Taking up Madonna’s quest for clean air

Madonna has banned smoking at all her concerts, even in outdoor arenas where smoking is still allowed.

Trish Hill


Madonna took a firm stand with fans who were smoking near the stage at her Dec. 19, 2012, concert in Santiago, Chile.

“If you’re going to smoke cigarettes, I’m not doing a show” she told the group of smokers at her sound-check before the concert.

“I’m not kidding. I can’t sing if you smoke… If you love me, don’t smoke.”

With that, the pop star left the stage, only returning hours later to start the performance.

Blunt words from the Queen of Pop, who was wrapping up her highly successful six-month world tour.
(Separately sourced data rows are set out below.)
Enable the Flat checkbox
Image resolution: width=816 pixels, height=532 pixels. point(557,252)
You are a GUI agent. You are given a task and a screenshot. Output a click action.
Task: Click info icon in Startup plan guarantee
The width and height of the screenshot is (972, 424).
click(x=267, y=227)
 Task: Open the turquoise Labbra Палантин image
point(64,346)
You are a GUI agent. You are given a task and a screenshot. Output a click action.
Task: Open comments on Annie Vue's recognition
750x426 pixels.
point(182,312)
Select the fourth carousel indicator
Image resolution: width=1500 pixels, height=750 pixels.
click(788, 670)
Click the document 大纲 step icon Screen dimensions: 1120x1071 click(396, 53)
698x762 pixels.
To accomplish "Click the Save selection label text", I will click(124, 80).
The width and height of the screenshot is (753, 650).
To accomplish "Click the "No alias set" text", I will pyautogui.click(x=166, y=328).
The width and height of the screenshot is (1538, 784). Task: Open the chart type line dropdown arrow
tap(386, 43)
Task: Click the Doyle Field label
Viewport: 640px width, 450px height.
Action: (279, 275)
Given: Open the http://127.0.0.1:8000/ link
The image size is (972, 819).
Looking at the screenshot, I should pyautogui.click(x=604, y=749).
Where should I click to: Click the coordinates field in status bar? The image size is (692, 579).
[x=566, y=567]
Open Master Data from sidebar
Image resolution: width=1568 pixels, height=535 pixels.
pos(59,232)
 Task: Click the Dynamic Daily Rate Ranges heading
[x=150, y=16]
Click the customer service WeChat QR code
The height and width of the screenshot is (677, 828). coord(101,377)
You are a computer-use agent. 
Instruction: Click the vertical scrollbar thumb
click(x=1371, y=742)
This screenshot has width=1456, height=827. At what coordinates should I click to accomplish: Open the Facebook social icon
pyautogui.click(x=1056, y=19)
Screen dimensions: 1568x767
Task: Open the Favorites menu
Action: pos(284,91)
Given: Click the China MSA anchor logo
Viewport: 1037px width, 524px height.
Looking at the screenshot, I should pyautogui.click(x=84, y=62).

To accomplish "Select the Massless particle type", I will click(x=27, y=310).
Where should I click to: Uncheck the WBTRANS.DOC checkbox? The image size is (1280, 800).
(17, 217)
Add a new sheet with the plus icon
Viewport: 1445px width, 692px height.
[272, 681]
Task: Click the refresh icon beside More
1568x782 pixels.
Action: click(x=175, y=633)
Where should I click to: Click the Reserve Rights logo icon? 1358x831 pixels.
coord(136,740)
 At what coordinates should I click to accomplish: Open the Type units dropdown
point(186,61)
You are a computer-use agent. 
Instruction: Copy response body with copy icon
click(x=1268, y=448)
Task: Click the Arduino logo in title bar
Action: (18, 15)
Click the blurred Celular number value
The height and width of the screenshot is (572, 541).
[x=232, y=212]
After 86 concert dates, Madge might be forgiven for wanting to protect her million-dollar instrument—her voice.

Her rant may have perplexed the crowd who were attending the performance at the Estadio Nacional, a huge open-air stadium in Santiago.

Madonna has banned smoking at all her concerts, even in outdoor arenas and in those countries where smoking is still allowed in indoor public places.

Here in Canada, smoking in indoor public places is, thankfully, a thing of the past.

Increasingly, communities across the country are strengthening outdoor restrictions as well.

Outdoor smoking bylaws are in place in a number of B.C. municipalities such as Vancouver, Kelowna and Duncan, and are under consideration in several others.

Why ban smoking in outdoor areas like beaches, playgrounds, trails and parks?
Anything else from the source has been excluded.